Here's an Indian Yellow-nosed with the diagnostic yellow beak markings showing reasonably well.
All in all it was a great trip and I really enjoyed it. It was exciting not to know what you would see next, we saw three species of Albatross with a fleeting view of a Black Browed Albatross a real bonus.
It was a surprise to see Cape Fur Seals this far out at sea, about 20 miles, they were feeding on the fish hanging from the long lines and it must have been annoying for the fishermen to see their catch being plundered by the seals who obviously made a habbit of robbing the lines.
White-chinned Petrels are a large species, they were very commonly seen and I managed some nice shots of this species.
It was a shame to miss out on a few species that were apparently seen including Manx Shearwater, Arctic Tern and and two species of Jaegers, cant think why they were not pointed out to me and my only criticsm of the trip but never the less this was 5 species that I can't add to me trip list which is a mystery to me.
The Great Shearwater was a species that I did see and photograph, a bird that from pictures, I have always liked so it was great to see one. It lived up to my expectations as a beautifully marked bird.
We were lucky to see Sabine's Gull the first time that I have seen adults of this species a nice little gull as you can see.

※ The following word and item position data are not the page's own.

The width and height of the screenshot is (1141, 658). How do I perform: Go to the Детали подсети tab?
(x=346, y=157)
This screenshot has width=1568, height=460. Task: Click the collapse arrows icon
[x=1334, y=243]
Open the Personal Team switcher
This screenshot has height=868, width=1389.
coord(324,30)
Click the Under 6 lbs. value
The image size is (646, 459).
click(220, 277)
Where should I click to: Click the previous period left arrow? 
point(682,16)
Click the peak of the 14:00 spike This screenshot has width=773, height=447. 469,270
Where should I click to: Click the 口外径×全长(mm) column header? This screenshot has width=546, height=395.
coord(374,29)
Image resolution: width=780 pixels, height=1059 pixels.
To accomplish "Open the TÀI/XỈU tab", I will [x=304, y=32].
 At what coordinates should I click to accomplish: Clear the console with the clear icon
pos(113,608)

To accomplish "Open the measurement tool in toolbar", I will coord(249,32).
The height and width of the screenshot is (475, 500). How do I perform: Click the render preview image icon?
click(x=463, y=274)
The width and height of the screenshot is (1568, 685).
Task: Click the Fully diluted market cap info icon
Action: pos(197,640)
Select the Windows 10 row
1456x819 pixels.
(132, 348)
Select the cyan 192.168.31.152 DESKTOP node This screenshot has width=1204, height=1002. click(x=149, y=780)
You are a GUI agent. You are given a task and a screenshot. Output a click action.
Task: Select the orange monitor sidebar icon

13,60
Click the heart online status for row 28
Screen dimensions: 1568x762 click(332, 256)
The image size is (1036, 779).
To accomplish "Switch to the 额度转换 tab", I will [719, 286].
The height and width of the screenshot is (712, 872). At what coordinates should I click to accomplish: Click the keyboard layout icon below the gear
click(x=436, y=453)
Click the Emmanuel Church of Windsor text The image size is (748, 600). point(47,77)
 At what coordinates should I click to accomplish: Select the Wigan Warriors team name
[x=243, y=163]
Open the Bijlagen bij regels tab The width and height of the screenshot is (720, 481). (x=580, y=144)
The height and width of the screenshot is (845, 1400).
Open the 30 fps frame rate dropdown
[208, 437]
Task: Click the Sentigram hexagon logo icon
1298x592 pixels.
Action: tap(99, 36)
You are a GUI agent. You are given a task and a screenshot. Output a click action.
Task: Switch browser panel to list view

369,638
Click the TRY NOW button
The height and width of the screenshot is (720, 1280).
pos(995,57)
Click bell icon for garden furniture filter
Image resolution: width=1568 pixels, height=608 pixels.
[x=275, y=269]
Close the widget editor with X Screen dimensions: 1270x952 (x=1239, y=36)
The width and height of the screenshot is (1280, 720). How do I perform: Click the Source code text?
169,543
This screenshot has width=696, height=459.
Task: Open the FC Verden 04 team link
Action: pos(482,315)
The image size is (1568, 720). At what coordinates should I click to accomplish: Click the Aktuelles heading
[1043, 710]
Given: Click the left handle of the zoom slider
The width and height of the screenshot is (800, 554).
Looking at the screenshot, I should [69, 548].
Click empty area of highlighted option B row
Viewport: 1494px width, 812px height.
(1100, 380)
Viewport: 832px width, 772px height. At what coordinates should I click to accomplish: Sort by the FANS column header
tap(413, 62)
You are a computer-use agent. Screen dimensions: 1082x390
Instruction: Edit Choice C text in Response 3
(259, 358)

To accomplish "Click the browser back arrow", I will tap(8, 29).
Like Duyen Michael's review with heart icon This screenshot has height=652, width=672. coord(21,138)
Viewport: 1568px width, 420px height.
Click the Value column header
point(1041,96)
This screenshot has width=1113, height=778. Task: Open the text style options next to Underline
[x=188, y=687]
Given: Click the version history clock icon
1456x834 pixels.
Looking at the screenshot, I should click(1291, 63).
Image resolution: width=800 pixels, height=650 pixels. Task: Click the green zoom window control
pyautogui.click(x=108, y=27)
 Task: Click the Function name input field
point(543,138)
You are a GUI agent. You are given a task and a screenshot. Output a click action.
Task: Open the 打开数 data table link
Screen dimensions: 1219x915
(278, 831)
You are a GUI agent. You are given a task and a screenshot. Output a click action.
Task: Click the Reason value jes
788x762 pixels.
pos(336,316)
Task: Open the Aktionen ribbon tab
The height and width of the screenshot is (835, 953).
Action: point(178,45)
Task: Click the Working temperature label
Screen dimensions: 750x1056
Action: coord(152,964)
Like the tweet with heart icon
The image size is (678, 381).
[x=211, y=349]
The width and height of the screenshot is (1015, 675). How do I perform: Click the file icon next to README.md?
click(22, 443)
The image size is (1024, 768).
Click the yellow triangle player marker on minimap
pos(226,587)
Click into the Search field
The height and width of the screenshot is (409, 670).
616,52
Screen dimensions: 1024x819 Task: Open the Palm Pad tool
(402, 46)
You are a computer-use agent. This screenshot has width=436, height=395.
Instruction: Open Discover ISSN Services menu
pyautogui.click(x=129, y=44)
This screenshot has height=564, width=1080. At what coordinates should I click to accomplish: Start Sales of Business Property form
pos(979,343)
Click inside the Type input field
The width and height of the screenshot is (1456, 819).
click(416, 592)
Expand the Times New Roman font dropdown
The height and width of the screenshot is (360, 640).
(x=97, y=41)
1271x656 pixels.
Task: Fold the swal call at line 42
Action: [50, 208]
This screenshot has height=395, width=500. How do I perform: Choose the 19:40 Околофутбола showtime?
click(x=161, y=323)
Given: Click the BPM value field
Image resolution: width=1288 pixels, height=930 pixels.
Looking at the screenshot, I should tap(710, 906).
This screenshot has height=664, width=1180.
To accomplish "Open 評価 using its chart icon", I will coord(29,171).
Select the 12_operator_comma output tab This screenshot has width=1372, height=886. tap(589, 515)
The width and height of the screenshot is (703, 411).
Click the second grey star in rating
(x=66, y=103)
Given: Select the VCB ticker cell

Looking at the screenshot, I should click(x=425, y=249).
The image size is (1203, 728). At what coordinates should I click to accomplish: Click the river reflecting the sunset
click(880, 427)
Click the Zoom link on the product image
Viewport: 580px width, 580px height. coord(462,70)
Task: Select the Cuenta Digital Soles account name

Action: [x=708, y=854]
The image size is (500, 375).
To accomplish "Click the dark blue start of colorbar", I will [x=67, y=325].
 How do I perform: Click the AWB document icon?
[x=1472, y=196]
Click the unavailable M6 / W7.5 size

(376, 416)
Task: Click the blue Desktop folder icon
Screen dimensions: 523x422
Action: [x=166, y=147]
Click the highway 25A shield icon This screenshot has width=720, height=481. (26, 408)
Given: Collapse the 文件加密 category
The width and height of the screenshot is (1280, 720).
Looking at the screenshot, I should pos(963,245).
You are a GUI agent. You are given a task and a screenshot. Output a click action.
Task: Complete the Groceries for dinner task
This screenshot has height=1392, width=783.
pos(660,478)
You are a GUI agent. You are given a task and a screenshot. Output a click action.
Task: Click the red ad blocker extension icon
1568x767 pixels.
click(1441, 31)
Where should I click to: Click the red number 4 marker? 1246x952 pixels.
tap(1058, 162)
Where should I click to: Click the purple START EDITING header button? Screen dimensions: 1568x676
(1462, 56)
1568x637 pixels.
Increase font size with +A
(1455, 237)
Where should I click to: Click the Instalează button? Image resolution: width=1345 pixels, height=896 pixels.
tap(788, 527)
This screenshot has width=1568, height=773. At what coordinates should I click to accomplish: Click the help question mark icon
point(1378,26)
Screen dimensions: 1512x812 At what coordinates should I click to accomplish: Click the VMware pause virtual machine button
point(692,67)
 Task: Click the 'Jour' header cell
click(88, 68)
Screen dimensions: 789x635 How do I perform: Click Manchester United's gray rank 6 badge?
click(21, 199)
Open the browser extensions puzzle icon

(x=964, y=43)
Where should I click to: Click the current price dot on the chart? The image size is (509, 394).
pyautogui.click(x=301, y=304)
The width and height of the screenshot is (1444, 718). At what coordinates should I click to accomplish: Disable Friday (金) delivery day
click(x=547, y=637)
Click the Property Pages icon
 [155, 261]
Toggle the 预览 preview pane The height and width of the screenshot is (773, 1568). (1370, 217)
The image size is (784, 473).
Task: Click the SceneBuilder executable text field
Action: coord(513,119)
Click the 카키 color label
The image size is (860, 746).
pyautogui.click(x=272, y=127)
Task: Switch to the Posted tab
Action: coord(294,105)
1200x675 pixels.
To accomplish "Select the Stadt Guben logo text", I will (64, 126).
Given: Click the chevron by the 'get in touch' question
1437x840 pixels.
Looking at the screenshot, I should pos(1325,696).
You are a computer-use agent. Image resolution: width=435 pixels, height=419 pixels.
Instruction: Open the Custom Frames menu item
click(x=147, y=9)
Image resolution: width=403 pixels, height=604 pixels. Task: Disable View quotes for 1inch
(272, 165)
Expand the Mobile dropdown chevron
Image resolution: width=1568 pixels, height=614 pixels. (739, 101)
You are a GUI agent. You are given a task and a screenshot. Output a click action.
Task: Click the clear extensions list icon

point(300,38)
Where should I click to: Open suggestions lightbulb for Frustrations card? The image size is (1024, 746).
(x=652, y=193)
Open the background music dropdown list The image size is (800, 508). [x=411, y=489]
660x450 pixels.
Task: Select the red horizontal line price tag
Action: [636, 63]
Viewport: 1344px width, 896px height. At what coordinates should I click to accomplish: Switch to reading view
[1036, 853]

On the way back in to Simons Town we passed a colony of Bank Cormorants and fleetingly I had the chance to get some pictures. We should have lingered longer because this was quite a spectacle as the photo proves. I actuallu used my 500 lens to get this shot.
As far as photography was concerned it was quite a challenge to get any photographs at all. I chose a my Pentax 200 lens which allowed me to focus quickly but I could have done with a 300 (I don't own one after being robbed last year in Spain). I relied in the fact that we were close,very close to most birds and waited for the opportunity to shoot when they were at their nearest. It was bright as you would expect at sea but this is not always a help because of the harsh lighting. Using apperture priority I set the camera at a f9 knowing that it was going to be hard to lock on to the subject and this extra depth of field would help me get some sharp images. I adjusted the ISO constantly, sometimes even up to 1600 to ensure that I was achieving at least 1/2000 of a second, usually it was faster. I constantly changed between under-stopping or over-stopping depending whether the subject was on the surface or in the sky. This worked reasonably well most of the time with my best pictures being taken at the start of the trip rather than at the end when the light was very harsh as always in very bright sunlight.
Oh, and I was sunburnt to a frazzle inspite of suncream and a hat!